Iqvia, Aktie

Iqvia Aktie: Morgan Stanley stuft auf Equal-weight

20.06.2026 - 19:29:11 | boerse-global.de

Morgan Stanley stuft Iqvia herab und warnt vor KI-bedingten Umsatzverlusten. Ein Zukauf in Europa soll das Kerngeschäft stärken.

Iqvia Aktie unter Druck: KI-Risiko und milliardenschwerer Zukauf
Iqvia - Abstrakte Darstellung von Finanzdaten und Gesundheitsmotiven, die eine neutrale Bewertung der Iqvia-Aktie symbolisiert. 20.06.2026 - Bild: über boerse-global.de

Iqvia schloss eine durchwachsene Handelswoche mit einem Minus von 5,64 Prozent ab. Der Kurs steht bei 147,10 Euro – rund 30 Prozent unter dem Jahreshoch von Januar. Gleich zwei Nachrichten bestimmten die Richtung: eine Herabstufung durch Morgan Stanley und ein strategischer Zukauf. Anleger fragen sich, wie stark Künstliche Intelligenz das traditionsreiche CRO-Geschäftsmodell tatsächlich verändern wird.
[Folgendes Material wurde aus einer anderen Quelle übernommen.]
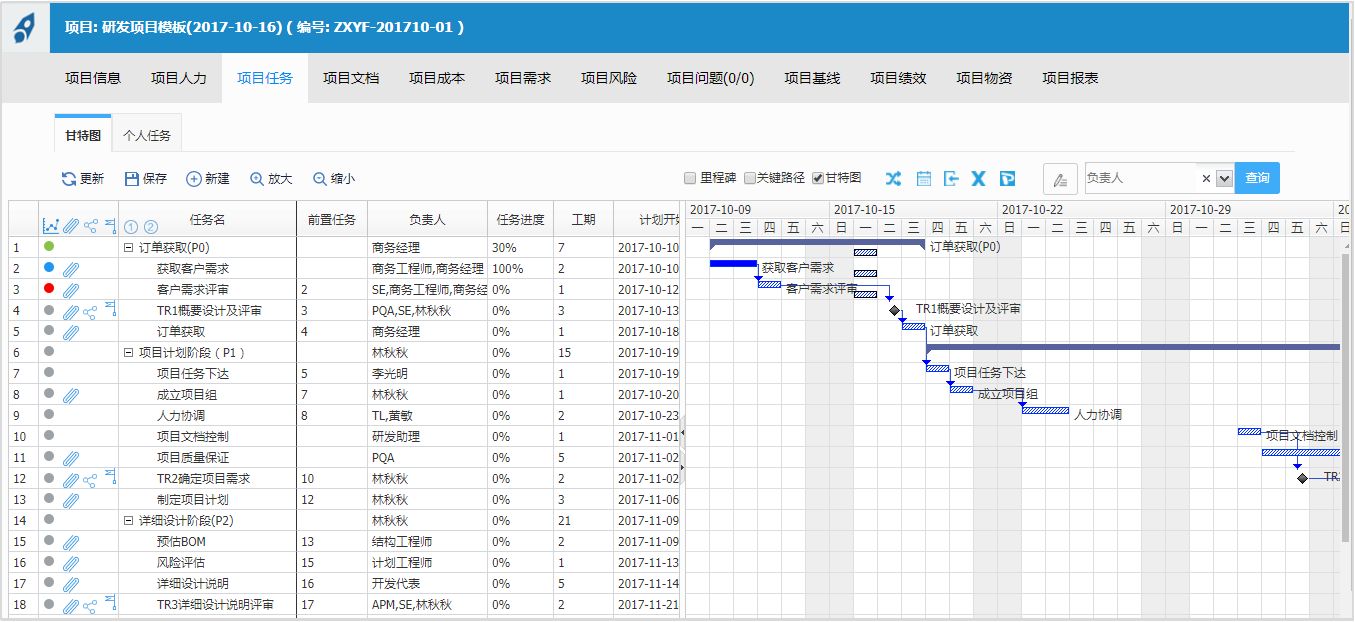
Task: Switch to the 个人任务 tab
Action: click(146, 135)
Morgan Stanley wird skeptischer

Am 17. Juni stufte Analyst Kallum Titchmarsh Iqvia von "Overweight" auf "Equal-weight" zurück. Das Kursziel senkte er von 225 auf 200 US-Dollar. Seine Begründung: KI könnte bis zu 30 Prozent der klinischen Prüfkosten ins Haus der Pharmakonzerne verlagern. Externe Dienstleister wie Iqvia stünden dann vor einem strukturellen Problem.
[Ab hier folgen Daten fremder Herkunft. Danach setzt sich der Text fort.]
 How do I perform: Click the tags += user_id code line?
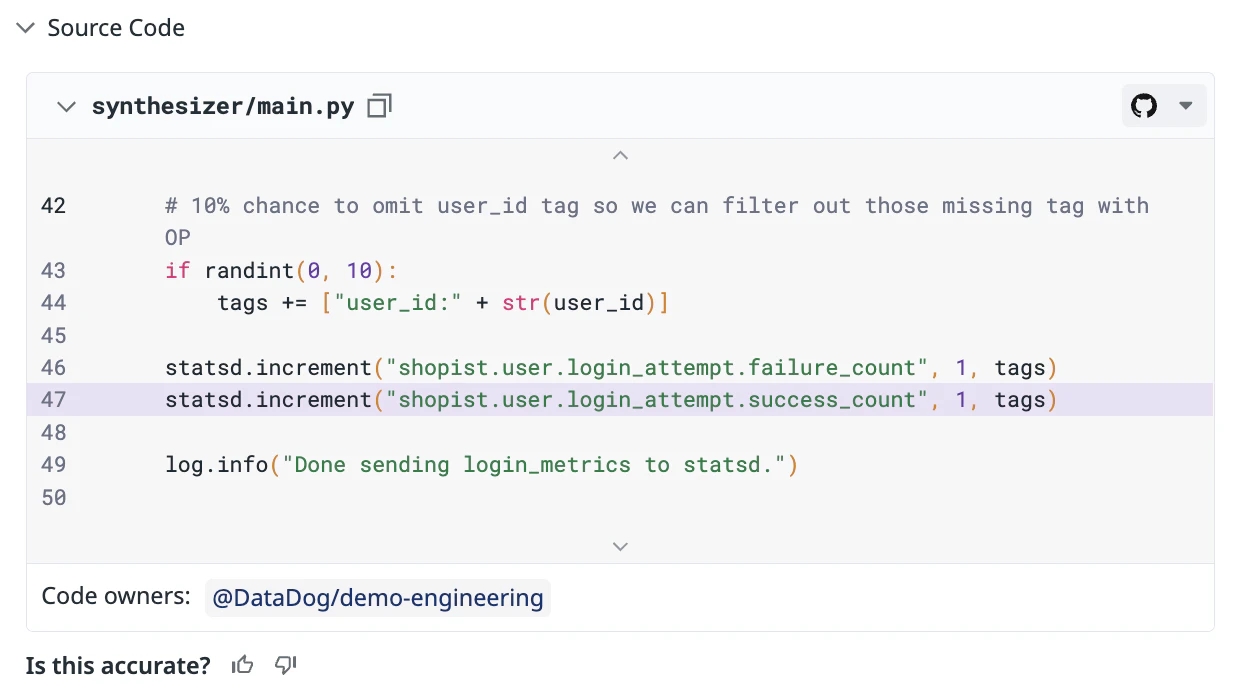click(442, 303)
Hinzu kommt ein zweiter Punkt. Titchmarsh sieht Iqvia bei der Biotech-Finanzierung schwächer aufgestellt als Wettbewerber wie Charles River Laboratories. Zwar erholt sich die Finanzierung kleinerer Biotech-Firmen allmählich. Doch Iqvia habe in den vergangenen Jahren stärker auf Aktienrückkäufe gesetzt als auf organisches Wachstum über diesen Kanal.
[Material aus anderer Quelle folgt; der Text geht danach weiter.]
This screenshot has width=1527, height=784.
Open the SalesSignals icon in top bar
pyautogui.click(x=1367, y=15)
Der Schritt überrascht nicht. Iqvia-Aktien haben seit Jahresbeginn über 23 Prozent verloren. Der breitere Markt für Auftragsforschung steht unter Druck.

Zukauf in Europa

Trotz der KI-Skepsis handelt das Management. Iqvia übernimmt europäische Laborstandorte von Charles River Laboratories für rund 145 Millionen US-Dollar. Die Akquisition umfasst Einrichtungen in Großbritannien, Deutschland, Finnland und den Niederlanden. Der Abschluss ist noch im laufenden Quartal geplant.

Die Übernahme stärkt Iqvia dort, wo das Unternehmen direkte Dienstleistungen anbietet – also im operativen Kerngeschäft. Ob sich dieser Schritt gegen die KI-Verschiebung stemmen lässt, bleibt abzuwarten.

Fundamentale Daten

Die jüngsten Quartalszahlen zeigen ein solides Bild. Der Umsatz stieg um 8,4 Prozent auf 4,15 Milliarden US-Dollar. Der Gewinn je Aktie lag mit 2,90 US-Dollar über den Analystenerwartungen von 2,83 US-Dollar. Für das Gesamtjahr stellt das Management eine Gewinnspanne von 12,65 bis 12,95 US-Dollar in Aussicht. Gestützt wird der Ausblick durch ein im Mai beschlossenes Aktienrückkaufprogramm über 2 Milliarden US-Dollar.

Die durchschnittliche Analystenbewertung lautet weiterhin auf "Moderate Buy" bei einem durchschnittlichen Kursziel von 222,56 US-Dollar. Das impliziert rechnerisch ein Aufwärtspotenzial von grob einem Drittel. Allerdings: Die jüngste Herabstufung durch Morgan Stanley wiegt schwerer als ein bloßer Mittelwert. Iqvia muss beweisen, dass die KI-Welle nicht an ihrem Geschäftsmodell vorbeiläuft – und dass die neu erworbenen Labors in Europa messbare Umsatzbeiträge liefern.